Материал просмотрен 1,752 раз(а)

Я искал демон, который способен жестко пресекать все попытки сканирования портов и заносить источники угроз в черный список. Особенно, если учитывать тот факт, что стандартные порты демонов (например SSH) я не использую, повесив служебные сервисы на другие порты.

Такая утилита была найдена, ей оказалась PortSentry.

Вообще, защищать системы нужно обязательно, особенно если это продакшн сервер или какая-нибудь система хранения данных вроде HP EVA P6500. Пресекать злоумышленников нужно на корню, сразу. Если это в инете – банить по IP, если это в корп.сети – с бумагой начальнику, мол “нарушитель”. Ну да ладно.

Итак, инсталлировать будем на нашу любимую FreeBSD 8.2 из портов:

# cd /usr/ports/security/portsentry
# make install clean

Установка portsentry

Установка portsentry

Исполняемый файл лежит в /usr/local/bin, а конфиг залез в /usr/local/etc/portsentry.conf (есть конфиг .default)

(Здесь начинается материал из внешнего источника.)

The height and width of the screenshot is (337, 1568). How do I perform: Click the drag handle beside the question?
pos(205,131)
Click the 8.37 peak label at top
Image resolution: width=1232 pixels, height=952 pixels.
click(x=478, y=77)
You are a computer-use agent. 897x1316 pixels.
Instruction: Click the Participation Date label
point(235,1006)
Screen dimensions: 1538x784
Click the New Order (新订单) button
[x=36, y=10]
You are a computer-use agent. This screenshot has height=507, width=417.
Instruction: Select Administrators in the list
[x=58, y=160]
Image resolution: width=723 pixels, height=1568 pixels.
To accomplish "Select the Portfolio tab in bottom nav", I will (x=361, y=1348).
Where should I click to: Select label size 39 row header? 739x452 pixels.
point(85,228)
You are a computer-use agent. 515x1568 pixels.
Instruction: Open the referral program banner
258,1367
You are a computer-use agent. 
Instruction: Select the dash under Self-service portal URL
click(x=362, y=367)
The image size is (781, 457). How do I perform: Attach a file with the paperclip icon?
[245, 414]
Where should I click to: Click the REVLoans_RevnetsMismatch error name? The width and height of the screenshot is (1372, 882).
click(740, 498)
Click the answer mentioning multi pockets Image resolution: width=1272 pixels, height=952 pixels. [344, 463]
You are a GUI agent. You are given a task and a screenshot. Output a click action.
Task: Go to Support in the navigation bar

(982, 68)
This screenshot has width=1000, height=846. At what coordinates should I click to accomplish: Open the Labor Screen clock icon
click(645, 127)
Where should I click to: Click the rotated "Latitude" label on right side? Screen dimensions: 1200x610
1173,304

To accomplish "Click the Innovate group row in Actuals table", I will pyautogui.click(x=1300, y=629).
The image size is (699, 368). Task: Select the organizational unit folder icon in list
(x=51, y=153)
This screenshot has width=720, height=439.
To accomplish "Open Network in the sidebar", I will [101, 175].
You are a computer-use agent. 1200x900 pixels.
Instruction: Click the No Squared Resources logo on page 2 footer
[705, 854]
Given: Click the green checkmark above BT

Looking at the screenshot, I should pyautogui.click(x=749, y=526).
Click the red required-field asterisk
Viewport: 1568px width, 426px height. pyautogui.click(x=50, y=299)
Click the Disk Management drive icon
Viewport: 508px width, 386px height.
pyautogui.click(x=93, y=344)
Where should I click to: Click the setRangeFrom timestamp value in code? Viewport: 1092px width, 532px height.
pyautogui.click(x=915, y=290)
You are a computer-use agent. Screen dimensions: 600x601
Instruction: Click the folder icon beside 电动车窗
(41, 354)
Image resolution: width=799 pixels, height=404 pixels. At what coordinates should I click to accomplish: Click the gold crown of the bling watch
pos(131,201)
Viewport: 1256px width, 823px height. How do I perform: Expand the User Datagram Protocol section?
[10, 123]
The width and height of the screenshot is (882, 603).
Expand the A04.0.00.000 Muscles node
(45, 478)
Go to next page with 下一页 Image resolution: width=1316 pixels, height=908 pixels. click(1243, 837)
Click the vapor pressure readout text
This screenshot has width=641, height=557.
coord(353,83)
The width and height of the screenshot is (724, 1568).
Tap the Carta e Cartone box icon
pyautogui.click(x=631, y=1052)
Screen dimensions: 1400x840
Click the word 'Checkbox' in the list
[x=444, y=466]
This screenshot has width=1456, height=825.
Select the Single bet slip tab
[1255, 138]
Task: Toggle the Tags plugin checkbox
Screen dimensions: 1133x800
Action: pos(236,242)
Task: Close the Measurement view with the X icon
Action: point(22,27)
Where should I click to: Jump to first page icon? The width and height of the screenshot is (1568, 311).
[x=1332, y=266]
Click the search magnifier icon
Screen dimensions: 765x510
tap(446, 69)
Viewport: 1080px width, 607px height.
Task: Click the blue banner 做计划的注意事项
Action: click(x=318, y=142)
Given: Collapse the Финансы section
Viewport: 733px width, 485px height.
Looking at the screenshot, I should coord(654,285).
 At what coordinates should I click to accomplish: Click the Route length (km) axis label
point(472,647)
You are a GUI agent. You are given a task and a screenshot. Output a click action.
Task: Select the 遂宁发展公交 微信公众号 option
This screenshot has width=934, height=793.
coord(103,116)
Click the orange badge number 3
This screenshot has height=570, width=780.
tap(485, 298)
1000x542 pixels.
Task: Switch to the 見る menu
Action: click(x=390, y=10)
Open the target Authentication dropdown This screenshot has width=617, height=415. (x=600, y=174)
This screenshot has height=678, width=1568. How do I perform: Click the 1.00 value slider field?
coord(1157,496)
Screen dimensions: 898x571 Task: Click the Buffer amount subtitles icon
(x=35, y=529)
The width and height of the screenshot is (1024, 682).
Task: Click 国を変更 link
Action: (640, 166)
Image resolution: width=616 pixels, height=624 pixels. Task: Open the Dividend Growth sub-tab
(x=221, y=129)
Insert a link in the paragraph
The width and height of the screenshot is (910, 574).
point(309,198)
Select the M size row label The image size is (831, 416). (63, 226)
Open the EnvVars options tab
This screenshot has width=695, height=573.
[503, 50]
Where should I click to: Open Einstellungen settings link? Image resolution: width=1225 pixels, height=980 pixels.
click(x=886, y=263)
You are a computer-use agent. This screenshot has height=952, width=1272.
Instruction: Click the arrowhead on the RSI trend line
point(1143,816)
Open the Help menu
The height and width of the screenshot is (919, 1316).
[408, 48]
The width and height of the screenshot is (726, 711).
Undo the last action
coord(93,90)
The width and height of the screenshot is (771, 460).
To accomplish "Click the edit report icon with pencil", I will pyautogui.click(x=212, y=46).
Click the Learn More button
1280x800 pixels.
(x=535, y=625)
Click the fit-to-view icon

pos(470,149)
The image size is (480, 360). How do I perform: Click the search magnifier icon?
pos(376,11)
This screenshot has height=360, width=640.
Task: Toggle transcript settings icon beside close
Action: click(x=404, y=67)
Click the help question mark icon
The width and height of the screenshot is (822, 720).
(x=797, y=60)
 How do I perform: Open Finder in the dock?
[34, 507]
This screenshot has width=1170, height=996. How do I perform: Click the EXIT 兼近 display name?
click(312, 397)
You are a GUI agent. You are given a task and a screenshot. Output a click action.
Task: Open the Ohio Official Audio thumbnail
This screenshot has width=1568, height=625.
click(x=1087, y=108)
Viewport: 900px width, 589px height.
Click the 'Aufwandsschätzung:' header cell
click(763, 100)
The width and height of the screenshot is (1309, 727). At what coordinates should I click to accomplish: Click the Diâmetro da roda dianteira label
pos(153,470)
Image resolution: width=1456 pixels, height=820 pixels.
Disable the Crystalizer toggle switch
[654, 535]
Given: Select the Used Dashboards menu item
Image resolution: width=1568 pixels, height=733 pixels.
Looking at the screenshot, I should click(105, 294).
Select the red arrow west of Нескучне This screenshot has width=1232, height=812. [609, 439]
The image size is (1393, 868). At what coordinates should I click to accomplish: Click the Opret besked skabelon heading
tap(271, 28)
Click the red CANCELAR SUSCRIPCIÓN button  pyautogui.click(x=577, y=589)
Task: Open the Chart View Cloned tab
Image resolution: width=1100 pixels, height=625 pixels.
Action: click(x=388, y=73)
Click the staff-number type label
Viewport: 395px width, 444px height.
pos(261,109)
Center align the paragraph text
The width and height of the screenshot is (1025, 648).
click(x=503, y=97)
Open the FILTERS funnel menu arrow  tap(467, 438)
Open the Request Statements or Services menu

Увидим там подобные строки:

Список защищаемых портов

Список защищаемых портов

По умолчанию раскомментирована вторая группа. Мы можем сформировать свой список защищаемых портов, либо воспользоваться готовым.

Так же внизу будут варианты действий с нарушителем (который фигурирует как $TARGET$, в роли чего выступает IP адрес.

Используем ipfw правило

Используем ipfw правило

Можно разделываться с нарушителем по-разному. Добавить маршрут в черную дыру. Создать запрет в файрволле. Вывести предупреждение. Вообще ничего не делать. Поскольку у меня ipfw, я раскомментирую соответствующую строчку (и немного её подправлю).

add 1 deny all from $TARGET$/32 to any – добавляет запрещающее правило для всех протоколов с этого IP адреса.

Запускаем нашего сторожа:

# /usr/local/etc/rc.d/portsentry.sh start

и смотрим, слушает ли он порты:

Слушает порты

Слушает порты

С проверкой нужно быть осторожным. Поскольку даже простая попытка telnet на 1-ый порт вызвала добавление запрещающего правила:

Хакер потерял доступ

Хакер потерял доступ

Помимо этого создаются записи в файле /var/log/messages, который вообще стоит анализировать регулярно. Возможно есть смысл добавить очистку запрещающих правил в cron с интервалом в 10 минут, дабы случайно не остаться без удаленного доступа (я вот иногда забываю, что перевесил ssh в другое место).